SOURCE DOCUMENT:
-=-=-

+ Follow This Topic
Results 1 to 2 of 2

Thread: Afraid to fail again

  1. #1
    Join Date
    Jul 2010
    Gender
    Female
    Posts
    24

    Afraid to fail again

    I have been talking to this guy over the phone for a month almost every day. We got introduced through mutual friends. He usually does most of the talking and he liked flirting with me over the phone so I decided that it is best to meet in person and so we did recently. I stayed at his house and he treated me well but he wasn't as flirtatious as he sounded over the phone and I had to do most of the physical initiation to get close to him. I was not sure why he behaved differently with me when in person even though he said he liked me. I felt he was treating me more like a friend than someone whom he feels there is a potential to be with. He also took me to his parents place which was nearby and I found it a little odd that he was playing with his phone on the dinner table while the rest of us were talking..he was unusually quiet and the family also noticed his change of behavior. While we did some things together, I felt that he was quite distant from me and he also mentioned the fact that he had several relationships in the past that made him afraid now to get too close with anyone too soon. I wasn't expecting for a kiss but at least some sign that he was as interested in me as how he spoke to me over the phone repeatedly saying that he likes me and misses me even when we only spoke to each other a few hours earlier.. what am I missing here?

-=-=-

WHAT IS NEEDED: According to the forum post, how was the writer introduced to the man she had been talking with on the phone?

SUPPLIED DATA:
-=-=-

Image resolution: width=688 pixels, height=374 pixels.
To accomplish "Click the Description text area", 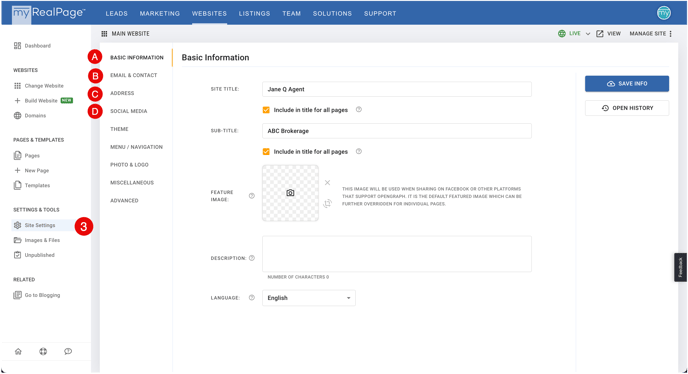I will 397,254.
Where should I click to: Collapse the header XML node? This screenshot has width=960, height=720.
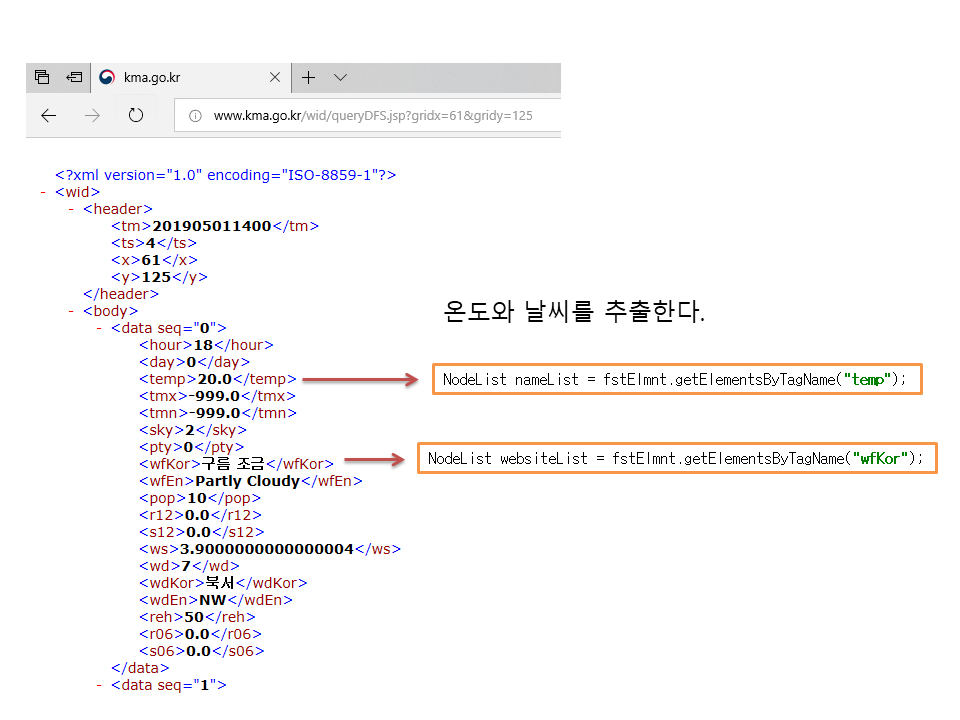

-=-=-

EXERCISE OUTPUT: Through mutual friends.